▶ Do this: Copy the rows from the beginning through the line containing "Click definition card", both included, and switch "icon" to "symbol" everywhere in them, changing nothing else.

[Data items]
- - - - -
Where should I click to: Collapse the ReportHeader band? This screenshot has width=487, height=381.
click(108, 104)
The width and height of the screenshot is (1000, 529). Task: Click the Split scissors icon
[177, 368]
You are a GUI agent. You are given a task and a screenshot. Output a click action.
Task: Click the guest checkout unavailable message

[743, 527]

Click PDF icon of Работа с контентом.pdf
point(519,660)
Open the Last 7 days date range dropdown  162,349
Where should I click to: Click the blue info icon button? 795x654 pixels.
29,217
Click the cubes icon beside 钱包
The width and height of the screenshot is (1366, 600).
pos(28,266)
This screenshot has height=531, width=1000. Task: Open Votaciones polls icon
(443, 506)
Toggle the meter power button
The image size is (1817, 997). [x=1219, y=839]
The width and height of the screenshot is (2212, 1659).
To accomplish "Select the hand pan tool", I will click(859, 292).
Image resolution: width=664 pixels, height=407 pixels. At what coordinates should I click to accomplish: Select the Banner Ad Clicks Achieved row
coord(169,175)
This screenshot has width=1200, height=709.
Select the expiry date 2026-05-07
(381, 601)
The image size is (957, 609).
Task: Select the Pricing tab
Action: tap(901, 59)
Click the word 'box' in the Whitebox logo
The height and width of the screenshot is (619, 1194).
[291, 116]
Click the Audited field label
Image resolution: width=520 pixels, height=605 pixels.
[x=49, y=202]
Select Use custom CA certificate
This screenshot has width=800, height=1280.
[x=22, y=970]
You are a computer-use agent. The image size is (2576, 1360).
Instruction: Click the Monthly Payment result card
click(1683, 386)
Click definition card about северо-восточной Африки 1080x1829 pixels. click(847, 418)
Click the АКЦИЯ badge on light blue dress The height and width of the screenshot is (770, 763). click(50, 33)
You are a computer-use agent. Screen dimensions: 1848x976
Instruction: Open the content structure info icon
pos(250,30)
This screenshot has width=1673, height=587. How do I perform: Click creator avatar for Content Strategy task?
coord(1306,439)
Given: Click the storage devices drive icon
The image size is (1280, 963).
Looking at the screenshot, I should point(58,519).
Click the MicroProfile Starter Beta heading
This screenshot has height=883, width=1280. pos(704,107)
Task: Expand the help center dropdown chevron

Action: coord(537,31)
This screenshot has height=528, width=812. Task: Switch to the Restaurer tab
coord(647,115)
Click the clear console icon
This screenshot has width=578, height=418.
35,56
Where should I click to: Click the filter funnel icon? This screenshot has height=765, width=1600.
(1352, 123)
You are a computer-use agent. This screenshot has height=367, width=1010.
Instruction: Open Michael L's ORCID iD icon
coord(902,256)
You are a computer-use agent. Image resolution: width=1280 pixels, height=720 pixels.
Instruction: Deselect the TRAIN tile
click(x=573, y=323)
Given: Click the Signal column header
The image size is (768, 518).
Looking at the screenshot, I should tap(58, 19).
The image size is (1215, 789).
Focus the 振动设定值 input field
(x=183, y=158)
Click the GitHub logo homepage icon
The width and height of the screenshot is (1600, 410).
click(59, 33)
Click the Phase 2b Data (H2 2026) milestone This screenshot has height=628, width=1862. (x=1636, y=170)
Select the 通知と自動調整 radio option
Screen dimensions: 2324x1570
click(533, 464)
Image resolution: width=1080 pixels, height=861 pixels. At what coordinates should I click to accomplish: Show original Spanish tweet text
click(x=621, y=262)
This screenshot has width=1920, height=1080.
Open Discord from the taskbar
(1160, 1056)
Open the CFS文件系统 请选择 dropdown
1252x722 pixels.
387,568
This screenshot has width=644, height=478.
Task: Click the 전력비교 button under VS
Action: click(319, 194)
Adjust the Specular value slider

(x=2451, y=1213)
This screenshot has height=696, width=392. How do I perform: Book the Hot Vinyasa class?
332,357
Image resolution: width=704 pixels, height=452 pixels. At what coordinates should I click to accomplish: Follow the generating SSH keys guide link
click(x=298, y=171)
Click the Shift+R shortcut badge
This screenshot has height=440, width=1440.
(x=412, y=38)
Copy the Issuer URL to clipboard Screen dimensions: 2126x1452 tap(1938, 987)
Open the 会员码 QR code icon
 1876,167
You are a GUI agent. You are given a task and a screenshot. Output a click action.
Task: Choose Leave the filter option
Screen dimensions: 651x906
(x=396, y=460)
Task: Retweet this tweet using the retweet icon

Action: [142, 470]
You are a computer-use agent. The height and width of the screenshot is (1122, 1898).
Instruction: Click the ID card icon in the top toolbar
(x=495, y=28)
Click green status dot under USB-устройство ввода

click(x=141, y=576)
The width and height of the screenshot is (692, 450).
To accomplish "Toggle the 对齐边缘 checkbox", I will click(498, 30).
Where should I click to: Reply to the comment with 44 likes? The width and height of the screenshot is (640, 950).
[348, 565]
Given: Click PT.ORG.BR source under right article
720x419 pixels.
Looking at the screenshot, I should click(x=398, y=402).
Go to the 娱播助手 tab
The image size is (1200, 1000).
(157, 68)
- - - - -
▶ Worked answer:
Where should I click to: Collapse the ReportHeader band? This screenshot has width=487, height=381.
click(108, 104)
The width and height of the screenshot is (1000, 529). Task: Click the Split scissors symbol
[177, 368]
You are a GUI agent. You are given a task and a screenshot. Output a click action.
Task: Click the guest checkout unavailable message

[743, 527]

Click PDF symbol of Работа с контентом.pdf
point(519,660)
Open the Last 7 days date range dropdown  162,349
Where should I click to: Click the blue info symbol button? 795x654 pixels.
29,217
Click the cubes symbol beside 钱包
The width and height of the screenshot is (1366, 600).
pos(28,266)
This screenshot has height=531, width=1000. Task: Open Votaciones polls symbol
(443, 506)
Toggle the meter power button
The image size is (1817, 997). [x=1219, y=839]
The width and height of the screenshot is (2212, 1659).
To accomplish "Select the hand pan tool", I will click(859, 292).
Image resolution: width=664 pixels, height=407 pixels. At what coordinates should I click to accomplish: Select the Banner Ad Clicks Achieved row
coord(169,175)
This screenshot has width=1200, height=709.
Select the expiry date 2026-05-07
(381, 601)
The image size is (957, 609).
Task: Select the Pricing tab
Action: tap(901, 59)
Click the word 'box' in the Whitebox logo
The height and width of the screenshot is (619, 1194).
[291, 116]
Click the Audited field label
Image resolution: width=520 pixels, height=605 pixels.
[x=49, y=202]
Select Use custom CA certificate
This screenshot has width=800, height=1280.
[x=22, y=970]
You are a computer-use agent. The image size is (2576, 1360).
Instruction: Click the Monthly Payment result card
click(1683, 386)
Click definition card about северо-восточной Африки 1080x1829 pixels. click(847, 418)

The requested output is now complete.